Although the REIMAGINE study is intended to be a definitive large-scale study of the microbial composition of the small intestine, there are limitations to the current work. One of the pitfalls of the study is that these subjects were undergoing upper endoscopy for the assessment of intestinal complaints, including dyspepsia, GERD, anemia, and others. It is possible that these conditions influence the results of the study. However, one argument against this is the concept of regression to the mean assuming adequate sample size. Another possible limitation is the consideration of biomass. Relative abundance is one consideration in microbiome analysis, but another is the absolute number of bacteria in a particular taxonomic group. For example, there may be a larger relative abundance of Proteobacteria in the small intestine compared to stool, but the absolute number of Proteobacteria/mL may be greater in stool. However, this does not take into account the biomass in relation to the very large surface area of the small intestine. As such, this impact and the true biomass are difficult to calculate.

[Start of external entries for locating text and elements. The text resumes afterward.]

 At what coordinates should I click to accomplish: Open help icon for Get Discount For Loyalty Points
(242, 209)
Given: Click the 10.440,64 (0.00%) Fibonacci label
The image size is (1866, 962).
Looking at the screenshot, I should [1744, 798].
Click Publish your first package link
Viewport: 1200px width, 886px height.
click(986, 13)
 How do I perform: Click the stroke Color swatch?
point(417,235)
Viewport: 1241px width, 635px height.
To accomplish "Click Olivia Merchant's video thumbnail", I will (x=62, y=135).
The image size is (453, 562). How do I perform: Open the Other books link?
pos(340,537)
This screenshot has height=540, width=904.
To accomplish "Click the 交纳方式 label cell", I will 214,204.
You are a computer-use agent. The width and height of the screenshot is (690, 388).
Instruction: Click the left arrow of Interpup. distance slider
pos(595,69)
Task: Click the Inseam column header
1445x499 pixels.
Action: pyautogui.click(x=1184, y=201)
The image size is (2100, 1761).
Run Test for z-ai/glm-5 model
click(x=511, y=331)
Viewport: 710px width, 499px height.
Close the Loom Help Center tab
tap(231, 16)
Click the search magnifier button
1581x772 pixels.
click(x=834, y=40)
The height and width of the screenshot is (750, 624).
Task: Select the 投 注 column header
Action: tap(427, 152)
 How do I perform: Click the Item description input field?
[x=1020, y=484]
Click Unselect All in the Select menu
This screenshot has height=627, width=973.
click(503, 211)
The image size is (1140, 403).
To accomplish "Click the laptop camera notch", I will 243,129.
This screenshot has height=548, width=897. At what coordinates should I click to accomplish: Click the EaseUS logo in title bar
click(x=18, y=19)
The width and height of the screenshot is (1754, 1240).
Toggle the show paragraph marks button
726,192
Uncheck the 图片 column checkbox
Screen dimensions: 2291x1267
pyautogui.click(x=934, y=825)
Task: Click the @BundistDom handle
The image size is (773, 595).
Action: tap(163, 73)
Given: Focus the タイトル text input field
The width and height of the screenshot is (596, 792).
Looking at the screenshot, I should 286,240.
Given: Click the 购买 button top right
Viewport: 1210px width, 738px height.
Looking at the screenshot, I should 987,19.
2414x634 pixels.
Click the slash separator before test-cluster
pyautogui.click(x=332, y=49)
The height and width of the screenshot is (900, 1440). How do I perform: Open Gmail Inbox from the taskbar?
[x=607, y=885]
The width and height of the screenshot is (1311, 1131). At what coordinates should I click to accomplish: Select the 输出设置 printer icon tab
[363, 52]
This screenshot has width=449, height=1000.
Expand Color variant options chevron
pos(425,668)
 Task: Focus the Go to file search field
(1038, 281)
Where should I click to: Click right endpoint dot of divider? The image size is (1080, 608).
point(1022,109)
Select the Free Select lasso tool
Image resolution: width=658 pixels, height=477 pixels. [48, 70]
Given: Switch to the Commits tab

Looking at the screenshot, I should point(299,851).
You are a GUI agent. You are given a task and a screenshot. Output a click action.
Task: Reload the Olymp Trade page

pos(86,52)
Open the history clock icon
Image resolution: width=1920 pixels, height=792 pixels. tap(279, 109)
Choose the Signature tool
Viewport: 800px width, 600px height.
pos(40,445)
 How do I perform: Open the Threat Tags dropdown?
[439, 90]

In conclusion, small bowel microbiome is unique in many ways. Considering the surface area and length of the small bowel and its importance to human nutrition and immune function, analysis of the small bowel microbiome may have a greater impact on our understanding of human disease than analysis of stool. As this study demonstrates, the human small intestinal microbiome is dominated by the phyla Firmicutes and Proteobacteria. Deeper analysis reveals that within the major phyla, the distributions of particular taxa vary in different parts of the small bowel. Understanding these compositional changes in the microbiome in all parts of the gut, including the small intestine, will be important to finding future links to human health and disease.